Wait do we? Our firstday is Sunday, but Saturday and Friday aren't numbered (Sabbath and groupingday, respectively) so I couldn't tell you if they're the start or the end of the week.

[-] Successful_Try543@feddit.org 3 points 1 month ago

Sunday comes first in order in calendars shown in the table below. In the Abrahamic tradition, the first day of the week is Sunday. Biblical Sabbath (corresponding to Saturday) is when God rested from six-day Creation, making the day following the Sabbath the first day of the week (corresponding to Sunday). Seventh-day Sabbaths were sanctified for celebration and rest. After the week was adopted in early Christianity, Sunday remained the first day of the week, but also gradually displaced Saturday as the day of celebration and rest, being considered the Lord's Day.

https://en.m.wikipedia.org/wiki/Names_of_the_days_of_the_week#Days_numbered_from_Saturday

So in Abrahamic religions, first day of week is Sunday, as the day after Sabbath.

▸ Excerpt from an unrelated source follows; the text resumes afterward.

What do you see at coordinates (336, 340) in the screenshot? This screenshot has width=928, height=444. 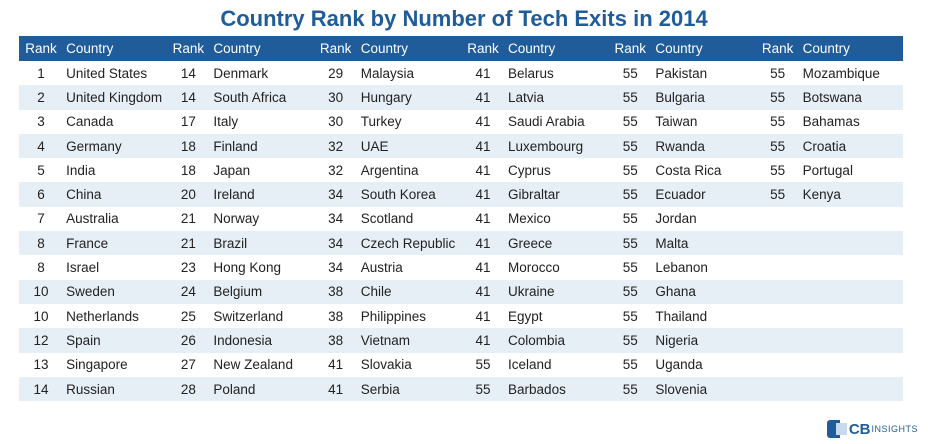 I see `rank-cell: 38` at bounding box center [336, 340].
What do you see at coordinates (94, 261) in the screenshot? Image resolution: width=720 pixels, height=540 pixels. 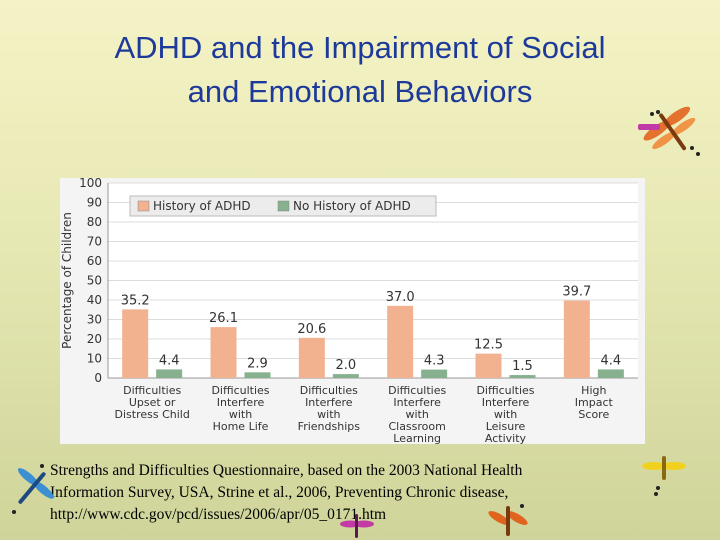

In Germany, Monday became day one in 1969 (DRG), and 1975 (FRG), respectively.

[-] finitebanjo@lemmy.world -4 points 1 month ago

Since it takes "their language" so literally as to have English majority nations with a different word listed, I wonder how many other countries on this don't actually use their version of thursday.

[-] manucode@infosec.pub 15 points 1 month ago

This map is not about a nation's word for Thursday but about the word in different languages. Austria for example isn't labelled with any word because Austrians speak German and the German word for Thursday is already placed in Germany. The English word Thursday is placed in England, its most logical location. The Gaelic word for Thursday meanwhile is placed in Scotland, its most logical place. This doesn't imply that the majority of Scottish people speak Gaelic, only that Scotland is the country with the highest number of Gaelic speakers while England has the highest number of English speakers in Europe.

[-] finitebanjo@lemmy.world 3 points 1 month ago

Yes I understood that, but I'm saying it would be interesting to know which other places is a similar situation of not a regularly spoken language. Since I don't speak any Scandinavian language and know very few latin languages, I have no context of which of these are historic etymologic notations versus a word people actually use, but I bet there are a lot of them.

[-] manucode@infosec.pub 6 points 1 month ago

The two sorbic languages marked in Eastern Germany are only spoken by small minorities.

[-] alex@jlai.lu 0 points 1 month ago

Political maps are a terrible tool for visualizing cultural / linguistic practices (and on this one, colonization didn't make it even worse). Just gotta roll with it and enjoy the weird assumptions :)

[-] finitebanjo@lemmy.world 0 points 1 month ago

I am enjoying weird assumptions already, though? I added onto that sentiment. Are you confused about something?